Cet acte, de l’avis du procureur militaire, viole l’article 30 du statut du personnel des forces armées. Le Gal Diendéré dit être surpris de cette accusation portée contre lui. « Je ne sais pas ce qu’on me reproche au juste. J’ai eu une sanction du président Kafando pour avoir incité les hommes à résister. Dans l’arrêt du juge d’instruction, on dit que j’aurais instruit des éléments d’aller arrêter les autorités.

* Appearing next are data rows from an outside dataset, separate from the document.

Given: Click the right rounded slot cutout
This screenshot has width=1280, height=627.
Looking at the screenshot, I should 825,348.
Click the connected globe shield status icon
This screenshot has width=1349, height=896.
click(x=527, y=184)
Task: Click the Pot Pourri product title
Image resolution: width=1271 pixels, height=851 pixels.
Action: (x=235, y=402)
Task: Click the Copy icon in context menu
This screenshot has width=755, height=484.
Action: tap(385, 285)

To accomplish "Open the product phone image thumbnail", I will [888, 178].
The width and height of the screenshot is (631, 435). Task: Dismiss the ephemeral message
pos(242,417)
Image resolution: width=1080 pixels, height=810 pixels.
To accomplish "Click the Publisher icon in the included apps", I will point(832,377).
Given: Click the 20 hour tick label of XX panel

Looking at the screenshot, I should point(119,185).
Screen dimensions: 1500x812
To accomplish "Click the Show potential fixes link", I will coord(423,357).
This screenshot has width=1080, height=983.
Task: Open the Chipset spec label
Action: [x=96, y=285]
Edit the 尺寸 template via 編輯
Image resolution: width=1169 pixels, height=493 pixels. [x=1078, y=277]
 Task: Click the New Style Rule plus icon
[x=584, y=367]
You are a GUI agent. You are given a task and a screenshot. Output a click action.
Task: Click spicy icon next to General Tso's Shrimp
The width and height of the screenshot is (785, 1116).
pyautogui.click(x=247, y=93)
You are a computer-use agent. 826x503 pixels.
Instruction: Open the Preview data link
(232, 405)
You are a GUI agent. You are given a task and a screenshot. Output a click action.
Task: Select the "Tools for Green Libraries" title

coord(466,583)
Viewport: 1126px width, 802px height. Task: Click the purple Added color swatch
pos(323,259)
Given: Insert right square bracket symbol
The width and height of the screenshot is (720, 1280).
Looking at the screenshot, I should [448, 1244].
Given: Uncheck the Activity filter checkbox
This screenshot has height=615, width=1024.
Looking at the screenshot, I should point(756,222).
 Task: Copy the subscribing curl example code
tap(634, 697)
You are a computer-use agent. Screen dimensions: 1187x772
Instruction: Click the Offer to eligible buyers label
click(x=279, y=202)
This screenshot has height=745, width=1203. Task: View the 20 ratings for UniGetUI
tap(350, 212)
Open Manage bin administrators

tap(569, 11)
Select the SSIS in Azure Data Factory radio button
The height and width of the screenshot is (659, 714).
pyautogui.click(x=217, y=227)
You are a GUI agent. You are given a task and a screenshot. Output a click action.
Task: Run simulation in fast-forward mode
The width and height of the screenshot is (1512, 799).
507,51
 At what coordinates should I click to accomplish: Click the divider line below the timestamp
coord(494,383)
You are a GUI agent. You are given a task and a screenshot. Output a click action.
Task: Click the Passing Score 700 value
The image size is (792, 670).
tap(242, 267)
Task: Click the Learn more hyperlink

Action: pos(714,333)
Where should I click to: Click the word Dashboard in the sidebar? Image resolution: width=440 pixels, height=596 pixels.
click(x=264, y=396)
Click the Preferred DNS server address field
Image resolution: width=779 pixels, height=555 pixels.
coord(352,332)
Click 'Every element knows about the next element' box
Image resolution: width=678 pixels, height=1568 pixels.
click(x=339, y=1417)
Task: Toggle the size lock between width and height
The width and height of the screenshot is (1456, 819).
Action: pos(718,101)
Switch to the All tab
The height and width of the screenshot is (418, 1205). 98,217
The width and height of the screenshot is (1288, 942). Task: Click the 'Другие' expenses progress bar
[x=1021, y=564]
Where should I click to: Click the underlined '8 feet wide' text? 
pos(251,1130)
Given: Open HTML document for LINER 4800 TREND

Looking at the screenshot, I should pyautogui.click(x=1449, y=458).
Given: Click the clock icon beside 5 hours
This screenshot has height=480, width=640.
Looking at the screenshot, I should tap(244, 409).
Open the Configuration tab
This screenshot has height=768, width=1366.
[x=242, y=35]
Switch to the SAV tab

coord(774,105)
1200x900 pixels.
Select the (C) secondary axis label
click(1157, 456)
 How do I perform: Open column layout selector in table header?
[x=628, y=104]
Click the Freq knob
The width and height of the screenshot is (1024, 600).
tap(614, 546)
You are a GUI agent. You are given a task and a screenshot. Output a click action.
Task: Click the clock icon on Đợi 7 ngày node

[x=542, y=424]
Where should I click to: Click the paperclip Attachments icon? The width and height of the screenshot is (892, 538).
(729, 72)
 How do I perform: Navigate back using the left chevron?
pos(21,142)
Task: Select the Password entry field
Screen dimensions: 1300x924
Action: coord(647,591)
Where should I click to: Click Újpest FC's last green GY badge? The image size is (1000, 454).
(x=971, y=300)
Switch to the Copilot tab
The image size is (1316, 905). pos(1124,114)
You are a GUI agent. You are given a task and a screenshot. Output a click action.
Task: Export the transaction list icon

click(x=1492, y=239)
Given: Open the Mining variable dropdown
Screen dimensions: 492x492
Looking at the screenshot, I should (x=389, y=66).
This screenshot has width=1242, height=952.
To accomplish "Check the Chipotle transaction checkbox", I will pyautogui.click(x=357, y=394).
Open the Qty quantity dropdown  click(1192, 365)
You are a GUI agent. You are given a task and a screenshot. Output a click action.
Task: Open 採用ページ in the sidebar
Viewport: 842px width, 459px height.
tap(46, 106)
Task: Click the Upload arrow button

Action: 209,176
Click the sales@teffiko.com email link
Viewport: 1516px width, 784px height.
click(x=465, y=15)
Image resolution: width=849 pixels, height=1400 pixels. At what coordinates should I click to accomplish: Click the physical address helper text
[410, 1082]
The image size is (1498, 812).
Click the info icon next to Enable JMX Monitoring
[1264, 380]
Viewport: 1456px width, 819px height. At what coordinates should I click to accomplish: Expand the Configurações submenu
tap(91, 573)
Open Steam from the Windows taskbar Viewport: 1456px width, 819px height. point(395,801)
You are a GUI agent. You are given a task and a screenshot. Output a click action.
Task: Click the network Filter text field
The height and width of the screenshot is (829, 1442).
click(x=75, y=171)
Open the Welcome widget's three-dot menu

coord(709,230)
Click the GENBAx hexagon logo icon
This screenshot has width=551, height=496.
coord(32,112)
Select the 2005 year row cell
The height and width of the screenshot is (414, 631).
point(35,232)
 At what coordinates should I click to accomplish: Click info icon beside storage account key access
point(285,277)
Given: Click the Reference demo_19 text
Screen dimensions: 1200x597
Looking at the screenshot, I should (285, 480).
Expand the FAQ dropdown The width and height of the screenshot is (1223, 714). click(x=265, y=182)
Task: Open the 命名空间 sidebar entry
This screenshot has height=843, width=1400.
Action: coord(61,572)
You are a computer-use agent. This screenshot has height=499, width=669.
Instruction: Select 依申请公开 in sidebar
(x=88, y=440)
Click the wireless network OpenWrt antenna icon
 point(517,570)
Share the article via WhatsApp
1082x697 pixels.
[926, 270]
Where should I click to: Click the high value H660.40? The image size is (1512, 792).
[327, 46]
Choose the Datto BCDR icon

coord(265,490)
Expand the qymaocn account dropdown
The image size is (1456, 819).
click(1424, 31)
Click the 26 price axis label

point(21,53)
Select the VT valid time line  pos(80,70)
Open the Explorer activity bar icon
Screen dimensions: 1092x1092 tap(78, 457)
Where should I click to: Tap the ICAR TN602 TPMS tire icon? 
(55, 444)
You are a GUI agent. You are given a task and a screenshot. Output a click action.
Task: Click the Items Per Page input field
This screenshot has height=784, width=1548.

Aujourd’hui, on me dit que j’ai demandé aux officiers d’accompagner le mouvement », a relevé l’accusé avant de soutenir qu’il n’a demandé à personne d’accompagner quoi que ce soit. Il a aussi estimé que les parquetiers n’utilisent que les éléments à charge, en omettant ceux à décharge. «Jusqu’à demain, le CEMGA donne des instructions au parquet militaire», s’est-il convaincu. Pour Me Mathieu Somé, un autre conseil du prévenu, le procureur n’a apporté jusque-là, aucune preuve que son client a commis un coup d’Etat, alors qu’à son avis, il appartient à la partie poursuivante de prouver les accusations. L’audition du général Diendéré se poursuit le lundi 17 décembre à 9h.

Mady KABRE


Diendéré invité à la courtoisie

Dans ses observations, le parquet a indiqué que le rattachement du Gal Diendéré au RSP n’était pas une position statutaire et que cela créait une confusion au commandement. «Comment commander si vous avez des éléments plus gradés que vous au sein de votre équipe ?», s’est-il interrogé. Il n’en fallait pas plus pour que le mis en cause monte sur ses grands chevaux pour rappeler au procureur qu’en tant que militaire, son nom devrait figurer quelque part. «Le parquet aurait mieux fait de se taire que de dire certaines choses (…) J’étais plus ancien que le CEMGA mais je suis toujours dans l’armée. Autant me faire quitter l’armée. Donc le rattachement a un sens et le procureur militaire doit comprendre cela», a clamé le général. Mais il a été invité par le président du tribunal à être modéré et courtois dans sa défense.

Les admirateurs du général se font remarquer

Avant de se présenter à la barre, le Gal Gilbert Diendéré a pris le temps de saluer l’assistance. Assis en groupe, ses partisans ont répondu, les mains en l’air, en mimant des signes de victoire. Parfois on entendait des murmures d’approbation dès que leur « idole » prend la parole. A la fin de l’audience, les mêmes individus se sont rapprochés pour saluer longuement le général qui en faisait autant. La scène a commandé que quelques agents de sécurité se positionnent entre eux.

L’espoir de Me Mathieu Somé

«Je vous informe que Laurent Gbagbo et Blé Goudé ont eu leur liberté provisoire aujourd’hui, alors qu’ils ont fait pire (plus de 3 000 morts)». C’est en ces termes que Me Mathieu Somé s’est adressé au parquet pour dire qu’il garde espoir que son client, Gilbert Diendéré, sera relaxé à l’issue du procès. Il convient toutefois de préciser que la libération de Laurent Gbagbo et de Blé Goudé n’était qu’une rumeur, la Cour pénale internationale ne s’étant pas encore prononcée sur cette demande. M.K.